Drupalcon Boston 2008 mashup demo

Posted by Arto on March 4, 2008 at 5:00am

This is the 5-minute "video from the future" demo presented by Dries in his State of Drupal keynote presentation at Drupalcon Boston 2008. The video demonstrates some of the mashup capabilities of an RDF and SPARQL-enabled Drupal as envisioned by Dries for the upcoming Drupal 7.x release. The version of the demo below includes the original narration by Ben Lavender (the audio from Dries's actual presentation is also available - the RDF material starts after the 52m:30s marker).

The production team consisted of Ben Lavender, Miglius Alaburda, and Dan Karran, who worked tirelessly and on short notice to put this together in time - great work, guys!

The work, both on this video and on my own ongoing development on the RDF, SPARQL and Exhibit modules for Drupal 6.x, was (and remains) generously sponsored by M.C. Dean and MakaluMedia.
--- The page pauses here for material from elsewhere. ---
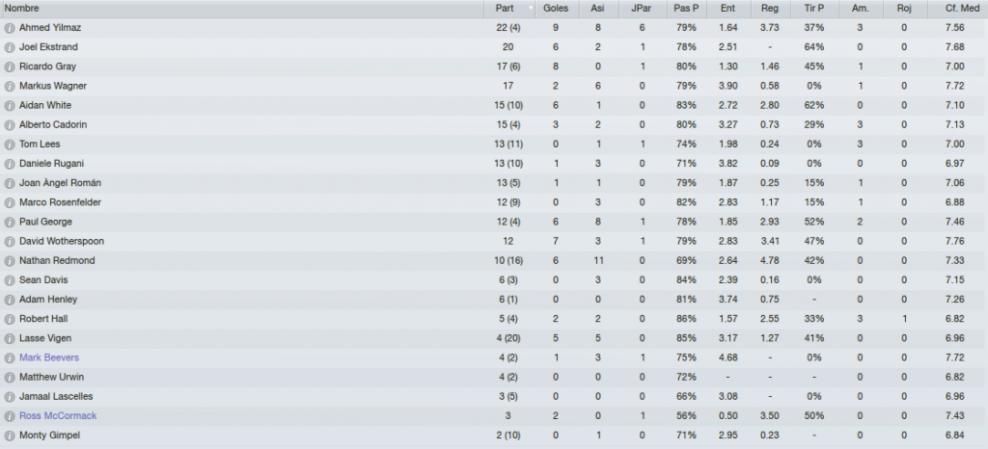Open info icon next to Ahmed Yilmaz

click(10, 28)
A full hyperlinked transcript of the video follows:

This is the web as it was a few years ago - a web of pages. These pages are a lot easier to use these days, but making them work together is still difficult and time consuming.

RDF can change all that. As more and more applications become RDF aware, RDF can solve interoperability problems for your data and for everybody else's data, too. It does this by making that data accessible to machines in a way that they can not just parse, but actually understand.

This screencast is all about showing you how to make that happen, and how to make it happen without writing any code at all.

When we work with RDF in Drupal, we've got a lot of options for how our data can be formatted and where it can come from.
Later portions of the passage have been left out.